Exact copy, no pictures: reproduce the lines from the one that holds "The height and" through the end of the entries.

TASK DATA.
========
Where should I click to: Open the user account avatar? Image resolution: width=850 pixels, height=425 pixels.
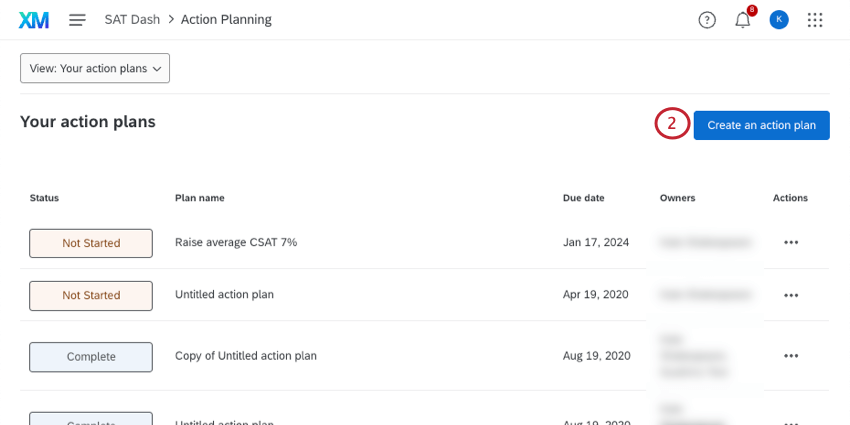pos(779,20)
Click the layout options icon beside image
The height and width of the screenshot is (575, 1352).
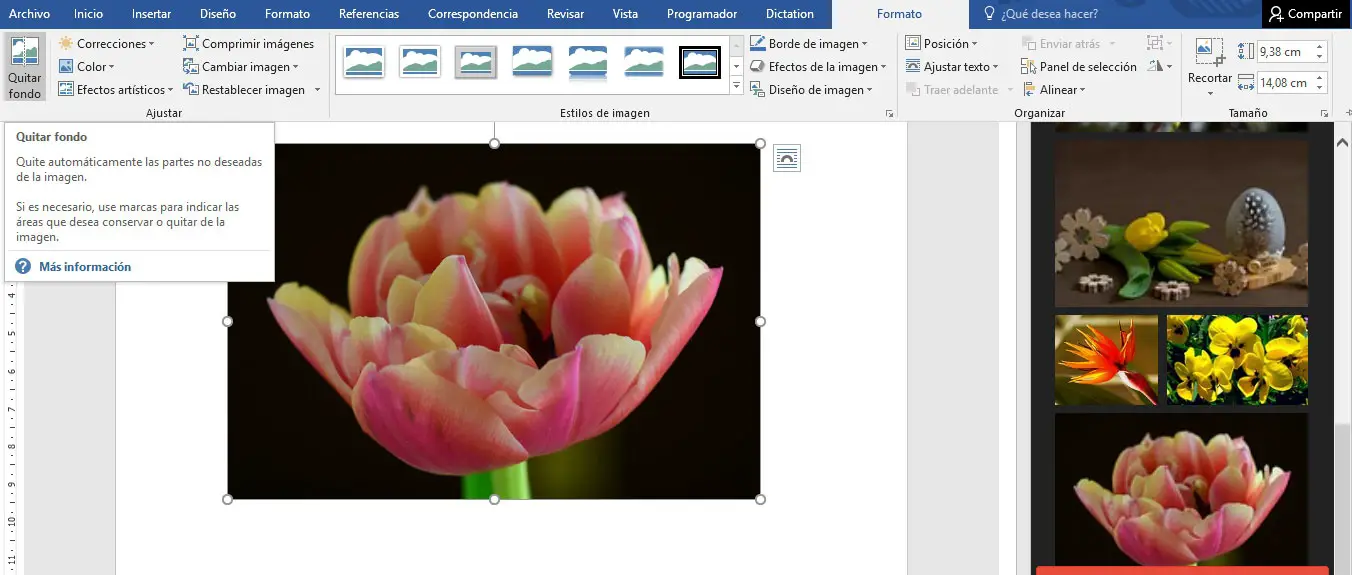pos(787,159)
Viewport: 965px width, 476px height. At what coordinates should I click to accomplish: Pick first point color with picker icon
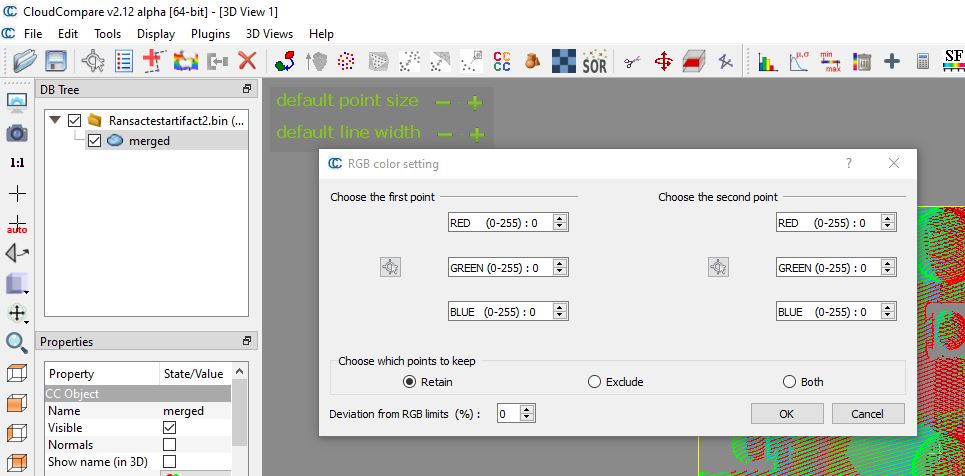(x=390, y=267)
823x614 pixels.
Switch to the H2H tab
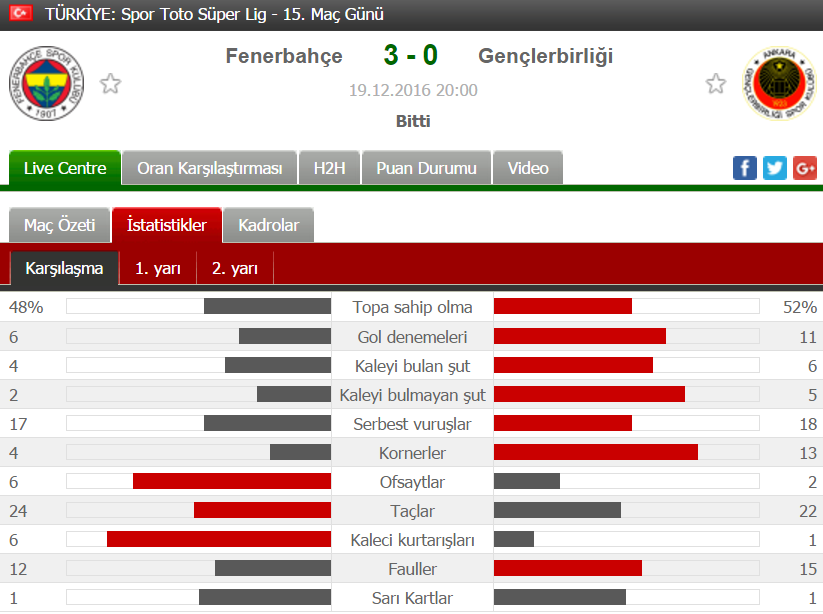tap(329, 168)
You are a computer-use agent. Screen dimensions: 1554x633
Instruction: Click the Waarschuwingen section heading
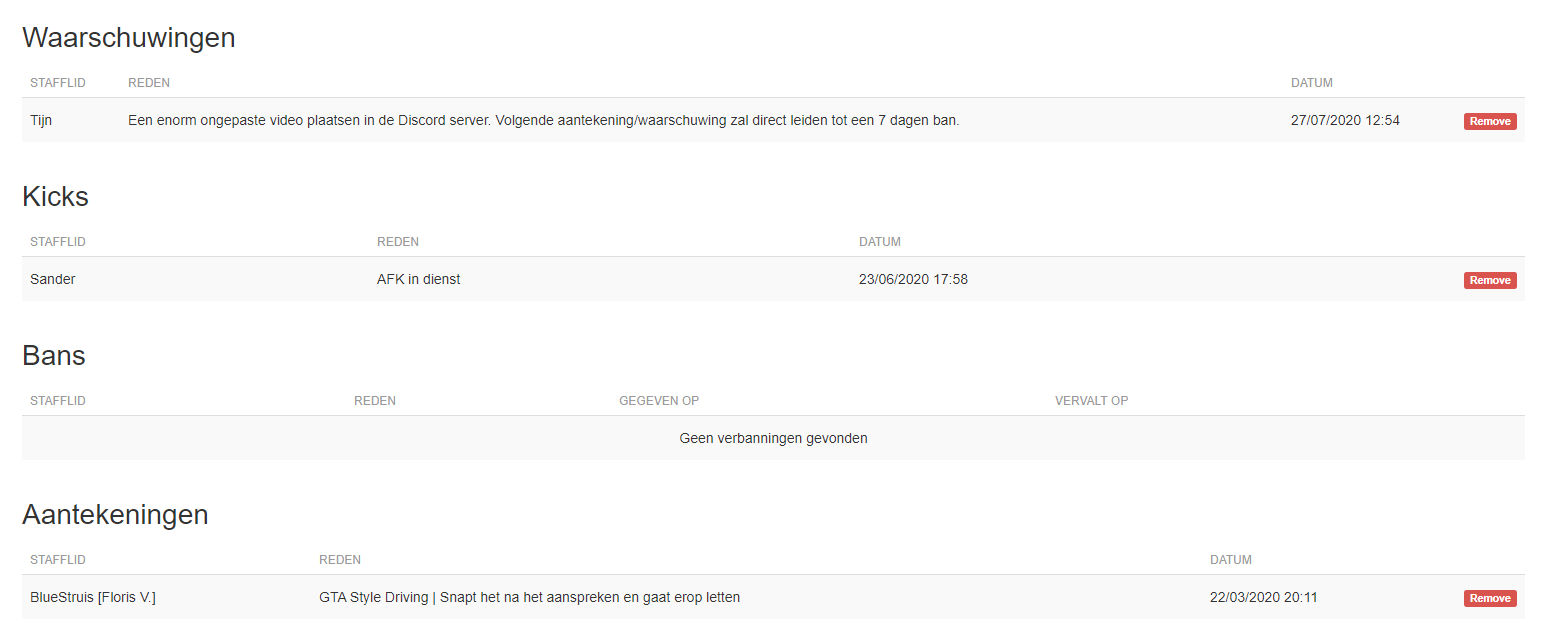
========
SOLUTION TO THE PROBLEM.
The height and width of the screenshot is (575, 1352).
pos(787,159)
Viewport: 965px width, 476px height. At what coordinates should I click to accomplish: Pick first point color with picker icon
(x=390, y=267)
823x614 pixels.
Switch to the H2H tab
tap(329, 168)
You are a computer-use agent. Screen dimensions: 1554x633
Instruction: Click the Waarschuwingen section heading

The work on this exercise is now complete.